Work task
Pull every line from the records that has the word "Expand" in it.

Dataset records
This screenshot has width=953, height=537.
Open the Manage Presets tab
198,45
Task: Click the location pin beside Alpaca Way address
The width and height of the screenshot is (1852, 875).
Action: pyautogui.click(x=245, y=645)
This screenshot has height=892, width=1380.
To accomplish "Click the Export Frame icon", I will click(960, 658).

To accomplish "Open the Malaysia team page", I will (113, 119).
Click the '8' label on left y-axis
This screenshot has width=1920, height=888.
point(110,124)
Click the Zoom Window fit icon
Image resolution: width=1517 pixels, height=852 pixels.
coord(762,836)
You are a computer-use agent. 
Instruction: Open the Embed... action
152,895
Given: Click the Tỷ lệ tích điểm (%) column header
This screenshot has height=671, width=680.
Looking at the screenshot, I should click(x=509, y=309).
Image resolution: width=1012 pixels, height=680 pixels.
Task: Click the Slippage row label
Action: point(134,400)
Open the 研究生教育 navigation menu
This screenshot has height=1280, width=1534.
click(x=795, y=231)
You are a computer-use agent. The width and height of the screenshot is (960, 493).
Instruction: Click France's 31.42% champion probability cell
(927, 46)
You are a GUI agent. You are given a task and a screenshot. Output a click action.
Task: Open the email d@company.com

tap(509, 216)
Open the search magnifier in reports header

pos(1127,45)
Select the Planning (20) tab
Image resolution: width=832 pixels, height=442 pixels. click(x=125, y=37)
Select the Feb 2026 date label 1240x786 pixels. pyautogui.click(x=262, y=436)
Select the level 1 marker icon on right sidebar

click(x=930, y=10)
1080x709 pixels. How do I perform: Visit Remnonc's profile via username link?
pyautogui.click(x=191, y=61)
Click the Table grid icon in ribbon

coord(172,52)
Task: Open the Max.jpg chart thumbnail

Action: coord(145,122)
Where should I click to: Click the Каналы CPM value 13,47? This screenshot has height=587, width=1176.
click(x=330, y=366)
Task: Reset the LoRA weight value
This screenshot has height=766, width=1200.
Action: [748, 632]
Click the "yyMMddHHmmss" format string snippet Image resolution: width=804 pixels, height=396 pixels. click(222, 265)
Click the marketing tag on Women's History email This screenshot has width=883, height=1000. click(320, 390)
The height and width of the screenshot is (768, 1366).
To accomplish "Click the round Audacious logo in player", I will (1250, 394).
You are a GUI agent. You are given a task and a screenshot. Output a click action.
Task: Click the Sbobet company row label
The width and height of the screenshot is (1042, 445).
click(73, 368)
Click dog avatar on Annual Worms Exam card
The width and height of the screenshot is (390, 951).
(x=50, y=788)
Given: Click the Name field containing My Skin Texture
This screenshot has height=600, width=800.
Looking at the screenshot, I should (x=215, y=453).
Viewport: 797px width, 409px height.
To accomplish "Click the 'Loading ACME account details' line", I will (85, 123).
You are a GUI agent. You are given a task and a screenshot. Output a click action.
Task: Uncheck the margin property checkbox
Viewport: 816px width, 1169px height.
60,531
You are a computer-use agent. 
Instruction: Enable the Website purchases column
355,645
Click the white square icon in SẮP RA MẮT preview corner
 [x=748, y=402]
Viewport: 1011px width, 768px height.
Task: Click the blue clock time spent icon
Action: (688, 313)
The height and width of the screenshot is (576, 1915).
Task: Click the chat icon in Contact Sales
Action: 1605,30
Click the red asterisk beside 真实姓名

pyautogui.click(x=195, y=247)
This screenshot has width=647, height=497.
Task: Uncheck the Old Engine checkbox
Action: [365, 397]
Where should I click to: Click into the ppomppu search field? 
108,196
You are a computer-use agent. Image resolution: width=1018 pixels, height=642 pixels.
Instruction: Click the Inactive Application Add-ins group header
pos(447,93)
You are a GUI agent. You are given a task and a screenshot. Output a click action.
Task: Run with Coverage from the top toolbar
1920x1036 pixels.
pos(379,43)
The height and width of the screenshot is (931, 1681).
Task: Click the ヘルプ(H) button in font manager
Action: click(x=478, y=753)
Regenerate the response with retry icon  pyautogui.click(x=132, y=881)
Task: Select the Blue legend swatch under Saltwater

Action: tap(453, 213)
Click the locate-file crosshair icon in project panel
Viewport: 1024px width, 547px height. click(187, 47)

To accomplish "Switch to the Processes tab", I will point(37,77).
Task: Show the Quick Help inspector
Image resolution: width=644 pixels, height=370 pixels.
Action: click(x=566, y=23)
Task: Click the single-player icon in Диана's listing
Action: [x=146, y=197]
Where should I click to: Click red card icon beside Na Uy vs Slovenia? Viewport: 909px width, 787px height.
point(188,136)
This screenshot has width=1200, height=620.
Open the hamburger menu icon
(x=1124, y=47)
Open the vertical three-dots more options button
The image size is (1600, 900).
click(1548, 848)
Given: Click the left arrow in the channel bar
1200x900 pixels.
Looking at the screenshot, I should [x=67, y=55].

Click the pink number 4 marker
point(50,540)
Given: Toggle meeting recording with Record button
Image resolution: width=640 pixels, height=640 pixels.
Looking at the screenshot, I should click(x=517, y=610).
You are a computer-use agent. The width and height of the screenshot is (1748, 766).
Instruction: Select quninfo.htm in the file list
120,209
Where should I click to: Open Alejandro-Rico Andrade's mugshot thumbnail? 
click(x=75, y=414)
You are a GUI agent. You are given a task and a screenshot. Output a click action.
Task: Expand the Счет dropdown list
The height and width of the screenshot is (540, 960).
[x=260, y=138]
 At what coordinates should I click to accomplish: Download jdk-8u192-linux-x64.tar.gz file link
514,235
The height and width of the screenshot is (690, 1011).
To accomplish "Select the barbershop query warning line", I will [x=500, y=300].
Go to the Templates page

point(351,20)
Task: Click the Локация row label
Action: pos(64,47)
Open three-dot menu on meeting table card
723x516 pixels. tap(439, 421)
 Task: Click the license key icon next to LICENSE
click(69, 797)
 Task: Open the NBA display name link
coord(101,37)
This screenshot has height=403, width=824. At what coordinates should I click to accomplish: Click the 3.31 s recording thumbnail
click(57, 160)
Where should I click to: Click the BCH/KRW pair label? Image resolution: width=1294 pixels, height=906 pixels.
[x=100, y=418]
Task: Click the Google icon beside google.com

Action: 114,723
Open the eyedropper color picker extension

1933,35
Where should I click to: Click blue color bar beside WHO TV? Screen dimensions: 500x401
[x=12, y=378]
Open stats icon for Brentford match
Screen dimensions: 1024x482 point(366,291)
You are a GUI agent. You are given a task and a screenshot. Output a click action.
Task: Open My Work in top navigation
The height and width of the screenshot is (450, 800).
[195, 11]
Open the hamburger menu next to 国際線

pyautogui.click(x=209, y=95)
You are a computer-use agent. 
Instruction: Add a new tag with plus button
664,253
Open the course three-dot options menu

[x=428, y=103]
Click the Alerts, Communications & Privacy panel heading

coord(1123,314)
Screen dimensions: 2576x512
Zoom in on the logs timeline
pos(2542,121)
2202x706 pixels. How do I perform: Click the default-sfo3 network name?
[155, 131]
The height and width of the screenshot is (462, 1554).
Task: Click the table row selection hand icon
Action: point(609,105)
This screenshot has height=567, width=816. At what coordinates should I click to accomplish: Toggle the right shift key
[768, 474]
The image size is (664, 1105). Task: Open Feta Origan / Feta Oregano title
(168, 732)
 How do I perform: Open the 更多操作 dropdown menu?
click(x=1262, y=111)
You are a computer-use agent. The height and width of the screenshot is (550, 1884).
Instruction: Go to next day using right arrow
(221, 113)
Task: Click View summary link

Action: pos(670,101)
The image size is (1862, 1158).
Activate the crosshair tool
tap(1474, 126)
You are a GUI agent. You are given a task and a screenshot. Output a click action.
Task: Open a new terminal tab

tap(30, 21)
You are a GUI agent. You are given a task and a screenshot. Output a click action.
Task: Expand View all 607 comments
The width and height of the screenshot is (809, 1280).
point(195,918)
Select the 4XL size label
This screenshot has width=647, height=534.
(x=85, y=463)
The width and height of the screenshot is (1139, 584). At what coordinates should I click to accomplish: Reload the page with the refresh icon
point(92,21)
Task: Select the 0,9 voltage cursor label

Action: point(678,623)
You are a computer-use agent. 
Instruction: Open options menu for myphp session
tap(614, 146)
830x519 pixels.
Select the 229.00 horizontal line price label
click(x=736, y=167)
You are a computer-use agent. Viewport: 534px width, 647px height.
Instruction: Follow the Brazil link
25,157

Result of this exercise
Task: Expand the Счет dropdown list
Task: Expand View all 607 comments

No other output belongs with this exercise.